Our analysis of the clinical specimens indicates that some EGFR mutant NSCLCs with EGFR TKI acquired resistance can harbor multiple mechanisms of resistance. Consistent with prior studies,13 we detected the EGFR T790M mutation in 50% of cases that also harbored MET amplification (Tables 2–3). Furthermore, we found co-occurrence of EGFR T790M and increased AXL and GAS6 in a minority of cases (Tables 2–3). In contrast, we did not detect MET amplification in any resistance specimen that had increased AXL or GAS6 expression (Tables 2–3). Coupled with the preclinical data, our findings suggest that activation of AXL and MET may be mutually exclusive mechanisms of acquired EGFR TKI resistance in NSCLCs.
We have identified activation of the AXL kinase as a novel mechanism of acquired EGFR TKI resistance in EGFR-mutant NSCLCs through an integrated analysis of human EGFR-mutant NSCLC tumor models and one of the largest clinical cohorts of paired EGFR-mutant NSCLC specimens from EGFR TKI treated patients reported to date. Our analysis of the clinical specimens shows that AXL upregulation is the second most common mechanism of EGFR TKI acquired resistance (after EGFR T790M) in EGFR-mutant NSCLCs that has been validated using primary human data. The frequency of EGFR T790M in the EGFR TKI resistant samples in this cohort is lower than previously reported.9,12,13,14 Given that the sequencing assay we used to detect EGFR T790M is standard and validated, this likely represents either distinct biology of EGFR TKI resistance in the setting of AXL or GAS6 upregulation or that there may be greater variability in the frequency of EGFR T790M in EGFR TKI resistant lung cancers than previously described. Importantly, we found upregulation of AXL in patients that developed resistance to both EGFR TKIs (erlotinib and gefitinib) that are clinically approved for use in NSCLC patients worldwide. Our findings are thus relevant to the vast majority of EGFR-mutant NSCLC patients treated with an EGFR TKI.

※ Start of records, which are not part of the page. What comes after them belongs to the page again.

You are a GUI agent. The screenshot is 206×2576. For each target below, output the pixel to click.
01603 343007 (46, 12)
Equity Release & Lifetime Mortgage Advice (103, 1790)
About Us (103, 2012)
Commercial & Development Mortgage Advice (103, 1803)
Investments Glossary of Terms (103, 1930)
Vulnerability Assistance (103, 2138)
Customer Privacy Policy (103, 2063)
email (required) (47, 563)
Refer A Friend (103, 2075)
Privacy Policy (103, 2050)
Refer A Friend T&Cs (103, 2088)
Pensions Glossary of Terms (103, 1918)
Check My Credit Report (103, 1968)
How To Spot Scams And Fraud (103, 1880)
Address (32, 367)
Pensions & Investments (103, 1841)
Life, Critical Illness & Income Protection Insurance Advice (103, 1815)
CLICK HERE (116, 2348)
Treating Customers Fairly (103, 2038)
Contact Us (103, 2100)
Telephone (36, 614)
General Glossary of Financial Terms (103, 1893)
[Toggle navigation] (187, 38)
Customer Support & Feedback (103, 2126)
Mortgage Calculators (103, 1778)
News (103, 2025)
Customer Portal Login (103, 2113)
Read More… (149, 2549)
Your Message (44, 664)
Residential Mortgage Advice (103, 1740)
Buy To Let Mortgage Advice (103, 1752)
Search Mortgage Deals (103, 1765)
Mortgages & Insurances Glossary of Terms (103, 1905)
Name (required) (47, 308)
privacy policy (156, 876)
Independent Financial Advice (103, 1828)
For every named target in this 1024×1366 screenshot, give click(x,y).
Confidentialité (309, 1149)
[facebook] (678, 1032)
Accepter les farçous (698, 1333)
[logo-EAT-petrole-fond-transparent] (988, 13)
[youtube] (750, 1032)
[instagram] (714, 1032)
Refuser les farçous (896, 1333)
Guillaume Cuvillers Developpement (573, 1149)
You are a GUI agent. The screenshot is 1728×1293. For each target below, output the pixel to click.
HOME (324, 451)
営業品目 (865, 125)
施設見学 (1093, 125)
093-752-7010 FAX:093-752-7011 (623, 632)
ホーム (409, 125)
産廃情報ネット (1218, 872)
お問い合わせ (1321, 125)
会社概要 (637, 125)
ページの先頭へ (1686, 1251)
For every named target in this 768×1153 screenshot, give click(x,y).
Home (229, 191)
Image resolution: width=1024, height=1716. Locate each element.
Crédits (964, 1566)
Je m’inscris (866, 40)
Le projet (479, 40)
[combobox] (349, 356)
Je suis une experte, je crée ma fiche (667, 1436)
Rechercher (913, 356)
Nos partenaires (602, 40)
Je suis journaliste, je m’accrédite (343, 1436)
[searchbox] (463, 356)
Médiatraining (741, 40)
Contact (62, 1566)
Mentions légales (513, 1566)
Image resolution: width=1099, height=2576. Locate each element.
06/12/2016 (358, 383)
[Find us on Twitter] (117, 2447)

The data suggest that activation of AXL can occur through its overexpression as well as through upregulation of its ligand GAS6 in the setting of EGFR TKI resistance in EGFR-mutant NSCLCs. This observation is consistent with recent work showing that both upregulation of MET and its ligand HGF can promote EGFR TKI resistance in some EGFR-mutant NSCLCs.10 Our data showing that in some ER cell lines GAS6 is not required for erlotinib resistance are consistent with earlier work demonstrating that AXL overexpression can promote downstream signaling and induce transformation in the absence of GAS6 expression.24 Further work will be necessary to fully elucidate the mechanisms by which GAS6 might promote EGFR TKI resistance through activation of AXL and whether somatic alterations (amplifications, rearrangements, point mutations) in AXL or GAS6 occur in human EGFR-mutant NSCLCs.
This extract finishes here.